December 2, 2015
What lasts? Is there anything you’ve made in your life that will still be here 150 years from now? Is there anything on your shelves that will be tagged and numbered and kept in a warehouse. . . ?
— Anthony Doerr, b. 1973
American fiction writer and essayist
from “Thing with Feathers That Perches in the Soul”
essay originally in Granta, included in Best American Essays 2015
Reading and writing are the mainstays of my life, my profession now. When I was a teacher, classroom activities took up a good deal of my energy. I was in the school building nearly eight hours every day. I prepared lessons and taught them, counseled young writers, assigned them tasks, and evaluated them. I had to stay current, lest paperwork become an impenetrable thicket and the syllabus not worked through.
I have those hours now for pursuing my own writing, and the reading that supports and generates it. I lost momentum this fall, straying from the plans I was so enthusiastic about in August. Ron’s illness, of course, is the main reason. Like my teaching duties, the details of appointments for procedures and consultations must be attended to, with some precision, or the whole process fails. Though I have covered nearly a hundred handwritten pages in my journal in the last six weeks, none of it has addressed formally the three projects I sought to complete by the beginning of March. In all of November I read one book-length memoir and one short story. And truth to tell, I didn’t actually read the book, I listened to it on CD in the car.
And so, not for the first time, I looked at the wreckage of my Fall Term (I still use the language of the academic calendar), drew a line, and began again. For December, read and write nonfiction. One piece a day in Best American Essays takes us almost through the month.
Yesterday I read Justin Cronin’s narrative of a family crisis and how the members’ spiritual lives changed, or did not, in its aftermath. Today it was Anthony Doerr’s expository piece about the history of a Boise, Idaho landmark.
In “Thing with Feathers That Perches in the Soul,” Doerr imagines the details of the lives of John and Mary O’Farrell who, in 1863, built and inhabited the first family home in Boise.

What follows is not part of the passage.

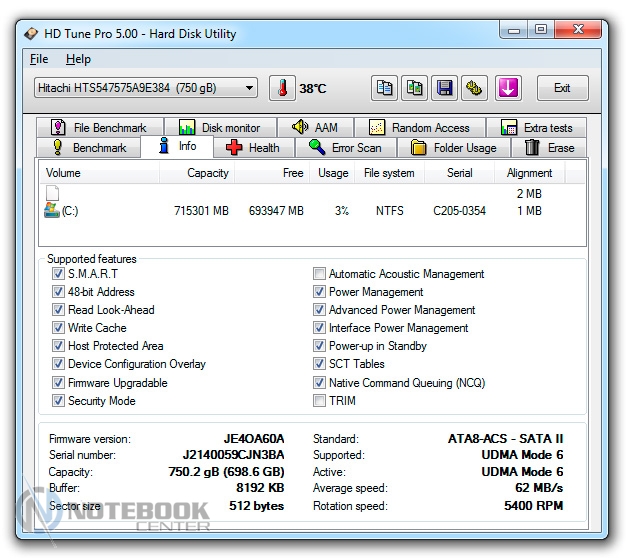
Task: Toggle the S.M.A.R.T checkbox
Action: click(58, 274)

At the Idaho State Historical Museum, Doerr examines four objects — a miner’s pick, a metal spike called a miner’s candlestick, a tin lantern, and a wooden candlestick painted white and gold — that belonged to and were used by the O’Farrells. He asks the questions in the quotation above.

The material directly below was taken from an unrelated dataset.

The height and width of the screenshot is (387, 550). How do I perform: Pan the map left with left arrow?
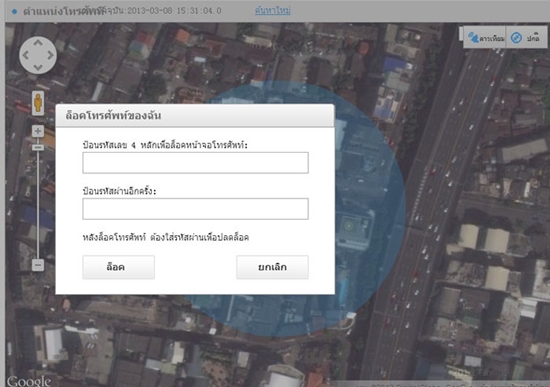[x=26, y=55]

I spent some time today wondering what objects in my life now will still be here in 150 years. I have a cedar chest that dates from the early days of my grandparents’ marriage in 1901. It is in need of repair. I have the Story and Clark console piano my parents bought for me in 1948 (I was one year old). It needs to be tuned and has a G two octaves below middle C that sticks. Of things I actually made, I have a dishtowel upon which I embroidered a stamped design in about 1956. With care, those objects have a few more years left in them
Doerr continues: “What does not last, if they are not retold, are the stories. Stories need to be resurrected, revivified, reimagined; otherwise they get bundled with us into our graves: a hundred thousand of them going into the ground every hour.”

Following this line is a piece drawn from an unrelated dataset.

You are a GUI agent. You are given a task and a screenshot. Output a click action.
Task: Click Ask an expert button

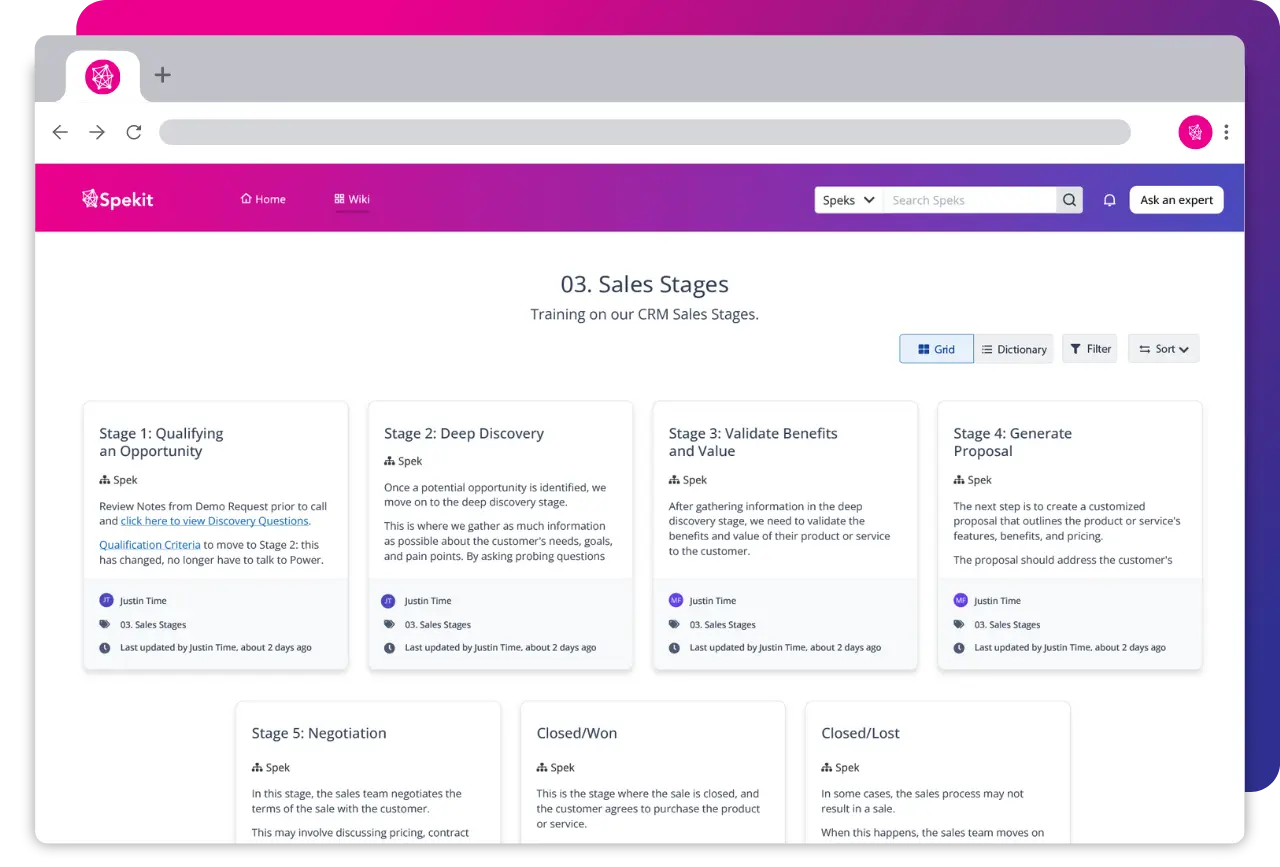pyautogui.click(x=1176, y=199)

I didn’t have the time — more accurately, didn’t take nor make the time — today to write the stories of any of the objects I thought of. All I did was make a tentative list of only three of them. That list existed only in my mind until I began this piece, and would have disappeared utterly with tomorrow’s new layer of things to think about if I had not committed it to writing here.
Much of my work over my years of Holidailies participation has been in the revivifying and reimagining of the stories of objects and persons and events that constitute my Yuletide season memories. As so many busy newspaper columnists do, I repost a lot this time of year, my own personal Yes, Virginias. I won’t turn away from that entirely this year (there has to be the annual Dragnet Christmas Episode Celebration). But I think it’s time to write new stories about old objects.